*What you are asked to do:* Please copy the rows below exactly as they appear, every line of every row.
++++++
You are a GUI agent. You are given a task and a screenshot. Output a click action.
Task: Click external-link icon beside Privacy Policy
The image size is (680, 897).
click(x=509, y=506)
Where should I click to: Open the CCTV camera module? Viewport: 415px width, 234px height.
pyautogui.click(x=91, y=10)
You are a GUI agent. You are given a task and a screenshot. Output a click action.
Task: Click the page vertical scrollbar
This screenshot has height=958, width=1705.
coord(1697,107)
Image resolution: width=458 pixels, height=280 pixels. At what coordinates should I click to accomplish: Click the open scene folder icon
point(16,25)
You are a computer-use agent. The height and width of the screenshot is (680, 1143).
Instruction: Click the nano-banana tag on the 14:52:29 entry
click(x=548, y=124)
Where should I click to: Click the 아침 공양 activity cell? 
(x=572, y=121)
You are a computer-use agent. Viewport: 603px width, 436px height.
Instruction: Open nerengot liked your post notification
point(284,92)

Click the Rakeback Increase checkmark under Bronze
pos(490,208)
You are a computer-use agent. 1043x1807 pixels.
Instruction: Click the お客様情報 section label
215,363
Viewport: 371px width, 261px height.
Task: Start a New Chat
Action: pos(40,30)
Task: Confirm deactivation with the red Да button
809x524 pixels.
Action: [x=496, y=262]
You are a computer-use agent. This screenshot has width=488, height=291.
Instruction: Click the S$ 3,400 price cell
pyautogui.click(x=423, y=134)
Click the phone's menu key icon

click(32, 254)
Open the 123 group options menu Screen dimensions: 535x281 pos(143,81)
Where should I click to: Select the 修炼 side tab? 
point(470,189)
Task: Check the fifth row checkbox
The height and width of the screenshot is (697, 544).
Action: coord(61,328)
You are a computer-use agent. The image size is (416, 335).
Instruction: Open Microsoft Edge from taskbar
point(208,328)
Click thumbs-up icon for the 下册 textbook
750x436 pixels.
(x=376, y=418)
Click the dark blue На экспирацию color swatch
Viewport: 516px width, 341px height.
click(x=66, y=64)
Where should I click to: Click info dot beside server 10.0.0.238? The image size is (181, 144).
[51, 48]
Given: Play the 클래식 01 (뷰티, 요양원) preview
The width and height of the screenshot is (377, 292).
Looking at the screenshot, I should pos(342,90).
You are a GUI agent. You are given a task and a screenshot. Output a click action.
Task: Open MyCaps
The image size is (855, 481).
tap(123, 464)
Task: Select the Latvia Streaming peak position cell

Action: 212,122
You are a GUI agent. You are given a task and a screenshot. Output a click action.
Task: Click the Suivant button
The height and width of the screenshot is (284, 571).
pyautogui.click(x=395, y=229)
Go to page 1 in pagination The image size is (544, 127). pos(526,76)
++++++
*Exercise output:*
You are a GUI agent. You are given a task and a screenshot. Output a click action.
Task: Click external-link icon beside Privacy Policy
The image size is (680, 897).
click(x=509, y=506)
Where should I click to: Open the CCTV camera module? Viewport: 415px width, 234px height.
pyautogui.click(x=91, y=10)
You are a GUI agent. You are given a task and a screenshot. Output a click action.
Task: Click the page vertical scrollbar
This screenshot has height=958, width=1705.
coord(1697,107)
Image resolution: width=458 pixels, height=280 pixels. At what coordinates should I click to accomplish: Click the open scene folder icon
point(16,25)
You are a computer-use agent. The height and width of the screenshot is (680, 1143).
Instruction: Click the nano-banana tag on the 14:52:29 entry
click(x=548, y=124)
Where should I click to: Click the 아침 공양 activity cell? 
(x=572, y=121)
You are a computer-use agent. Viewport: 603px width, 436px height.
Instruction: Open nerengot liked your post notification
point(284,92)

Click the Rakeback Increase checkmark under Bronze
pos(490,208)
You are a computer-use agent. 1043x1807 pixels.
Instruction: Click the お客様情報 section label
215,363
Viewport: 371px width, 261px height.
Task: Start a New Chat
Action: pos(40,30)
Task: Confirm deactivation with the red Да button
809x524 pixels.
Action: [x=496, y=262]
You are a computer-use agent. This screenshot has width=488, height=291.
Instruction: Click the S$ 3,400 price cell
pyautogui.click(x=423, y=134)
Click the phone's menu key icon

click(32, 254)
Open the 123 group options menu Screen dimensions: 535x281 pos(143,81)
Where should I click to: Select the 修炼 side tab? 
point(470,189)
Task: Check the fifth row checkbox
The height and width of the screenshot is (697, 544).
Action: coord(61,328)
You are a computer-use agent. The image size is (416, 335).
Instruction: Open Microsoft Edge from taskbar
point(208,328)
Click thumbs-up icon for the 下册 textbook
750x436 pixels.
(x=376, y=418)
Click the dark blue На экспирацию color swatch
Viewport: 516px width, 341px height.
click(x=66, y=64)
Where should I click to: Click info dot beside server 10.0.0.238? The image size is (181, 144).
[51, 48]
Given: Play the 클래식 01 (뷰티, 요양원) preview
The width and height of the screenshot is (377, 292).
Looking at the screenshot, I should pos(342,90).
You are a GUI agent. You are given a task and a screenshot. Output a click action.
Task: Open MyCaps
The image size is (855, 481).
tap(123, 464)
Task: Select the Latvia Streaming peak position cell

Action: 212,122
You are a GUI agent. You are given a task and a screenshot. Output a click action.
Task: Click the Suivant button
The height and width of the screenshot is (284, 571).
pyautogui.click(x=395, y=229)
Go to page 1 in pagination The image size is (544, 127). pos(526,76)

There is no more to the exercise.